→ **Work task**
Type out all the records again exactly.

======== Records provided ========

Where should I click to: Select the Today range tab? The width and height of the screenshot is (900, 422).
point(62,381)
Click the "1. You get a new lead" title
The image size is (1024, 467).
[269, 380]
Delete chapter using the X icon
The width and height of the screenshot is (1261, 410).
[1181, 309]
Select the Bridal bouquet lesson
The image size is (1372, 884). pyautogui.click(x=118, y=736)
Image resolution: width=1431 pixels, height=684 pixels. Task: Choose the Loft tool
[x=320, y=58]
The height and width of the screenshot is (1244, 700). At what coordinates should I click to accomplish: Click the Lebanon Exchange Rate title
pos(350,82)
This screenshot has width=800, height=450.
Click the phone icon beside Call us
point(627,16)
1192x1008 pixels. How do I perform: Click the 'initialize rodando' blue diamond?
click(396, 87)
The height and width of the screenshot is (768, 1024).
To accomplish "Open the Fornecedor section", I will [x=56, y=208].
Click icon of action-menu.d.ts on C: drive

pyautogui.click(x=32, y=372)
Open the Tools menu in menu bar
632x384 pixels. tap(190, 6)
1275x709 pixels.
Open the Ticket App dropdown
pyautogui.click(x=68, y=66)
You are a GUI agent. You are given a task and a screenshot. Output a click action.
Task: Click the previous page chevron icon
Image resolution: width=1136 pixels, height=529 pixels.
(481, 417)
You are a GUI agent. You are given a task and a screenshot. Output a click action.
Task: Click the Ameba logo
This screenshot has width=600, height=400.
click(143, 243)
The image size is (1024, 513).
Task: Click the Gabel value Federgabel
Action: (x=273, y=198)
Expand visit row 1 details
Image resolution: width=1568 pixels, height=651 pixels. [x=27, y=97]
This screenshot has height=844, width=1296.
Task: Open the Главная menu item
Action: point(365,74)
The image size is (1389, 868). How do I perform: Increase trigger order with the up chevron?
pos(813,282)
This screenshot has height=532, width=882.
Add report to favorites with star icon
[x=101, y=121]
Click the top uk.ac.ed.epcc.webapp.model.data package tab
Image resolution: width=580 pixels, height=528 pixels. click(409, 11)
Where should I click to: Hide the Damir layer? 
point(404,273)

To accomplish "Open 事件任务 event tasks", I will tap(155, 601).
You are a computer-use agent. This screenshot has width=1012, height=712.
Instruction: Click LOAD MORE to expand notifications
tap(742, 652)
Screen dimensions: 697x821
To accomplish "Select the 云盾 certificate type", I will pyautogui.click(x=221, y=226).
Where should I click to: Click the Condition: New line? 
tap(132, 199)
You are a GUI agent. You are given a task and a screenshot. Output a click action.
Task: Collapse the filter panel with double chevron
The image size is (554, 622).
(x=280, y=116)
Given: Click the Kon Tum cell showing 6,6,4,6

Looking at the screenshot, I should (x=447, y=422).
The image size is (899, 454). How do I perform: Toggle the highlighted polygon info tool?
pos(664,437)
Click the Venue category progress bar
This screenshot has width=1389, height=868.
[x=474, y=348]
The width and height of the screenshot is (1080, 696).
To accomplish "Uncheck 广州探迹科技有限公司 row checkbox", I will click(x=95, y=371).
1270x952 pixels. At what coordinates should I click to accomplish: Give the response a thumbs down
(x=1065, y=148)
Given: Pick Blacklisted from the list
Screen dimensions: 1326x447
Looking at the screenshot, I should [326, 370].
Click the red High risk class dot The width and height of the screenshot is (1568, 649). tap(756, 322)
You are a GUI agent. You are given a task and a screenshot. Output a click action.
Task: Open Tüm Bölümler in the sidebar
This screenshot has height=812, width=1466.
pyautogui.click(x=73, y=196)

========

→ **Answer to the exercise**
Where should I click to: Select the Today range tab? The width and height of the screenshot is (900, 422).
point(62,381)
Click the "1. You get a new lead" title
The image size is (1024, 467).
[269, 380]
Delete chapter using the X icon
The width and height of the screenshot is (1261, 410).
[1181, 309]
Select the Bridal bouquet lesson
The image size is (1372, 884). pyautogui.click(x=118, y=736)
Image resolution: width=1431 pixels, height=684 pixels. Task: Choose the Loft tool
[x=320, y=58]
The height and width of the screenshot is (1244, 700). At what coordinates should I click to accomplish: Click the Lebanon Exchange Rate title
pos(350,82)
This screenshot has width=800, height=450.
Click the phone icon beside Call us
point(627,16)
1192x1008 pixels. How do I perform: Click the 'initialize rodando' blue diamond?
click(396, 87)
The height and width of the screenshot is (768, 1024).
To accomplish "Open the Fornecedor section", I will [x=56, y=208].
Click icon of action-menu.d.ts on C: drive

pyautogui.click(x=32, y=372)
Open the Tools menu in menu bar
632x384 pixels. tap(190, 6)
1275x709 pixels.
Open the Ticket App dropdown
pyautogui.click(x=68, y=66)
You are a GUI agent. You are given a task and a screenshot. Output a click action.
Task: Click the previous page chevron icon
Image resolution: width=1136 pixels, height=529 pixels.
(481, 417)
You are a GUI agent. You are given a task and a screenshot. Output a click action.
Task: Click the Ameba logo
This screenshot has width=600, height=400.
click(143, 243)
The image size is (1024, 513).
Task: Click the Gabel value Federgabel
Action: (x=273, y=198)
Expand visit row 1 details
Image resolution: width=1568 pixels, height=651 pixels. [x=27, y=97]
This screenshot has height=844, width=1296.
Task: Open the Главная menu item
Action: point(365,74)
The image size is (1389, 868). How do I perform: Increase trigger order with the up chevron?
pos(813,282)
This screenshot has height=532, width=882.
Add report to favorites with star icon
[x=101, y=121]
Click the top uk.ac.ed.epcc.webapp.model.data package tab
Image resolution: width=580 pixels, height=528 pixels. click(409, 11)
Where should I click to: Hide the Damir layer? 
point(404,273)

To accomplish "Open 事件任务 event tasks", I will tap(155, 601).
You are a computer-use agent. This screenshot has width=1012, height=712.
Instruction: Click LOAD MORE to expand notifications
tap(742, 652)
Screen dimensions: 697x821
To accomplish "Select the 云盾 certificate type", I will pyautogui.click(x=221, y=226).
Where should I click to: Click the Condition: New line? 
tap(132, 199)
You are a GUI agent. You are given a task and a screenshot. Output a click action.
Task: Collapse the filter panel with double chevron
The image size is (554, 622).
(x=280, y=116)
Given: Click the Kon Tum cell showing 6,6,4,6

Looking at the screenshot, I should (x=447, y=422).
The image size is (899, 454). How do I perform: Toggle the highlighted polygon info tool?
pos(664,437)
Click the Venue category progress bar
This screenshot has width=1389, height=868.
[x=474, y=348]
The width and height of the screenshot is (1080, 696).
To accomplish "Uncheck 广州探迹科技有限公司 row checkbox", I will click(x=95, y=371).
1270x952 pixels. At what coordinates should I click to accomplish: Give the response a thumbs down
(x=1065, y=148)
Given: Pick Blacklisted from the list
Screen dimensions: 1326x447
Looking at the screenshot, I should [326, 370].
Click the red High risk class dot The width and height of the screenshot is (1568, 649). tap(756, 322)
You are a GUI agent. You are given a task and a screenshot. Output a click action.
Task: Open Tüm Bölümler in the sidebar
This screenshot has height=812, width=1466.
pyautogui.click(x=73, y=196)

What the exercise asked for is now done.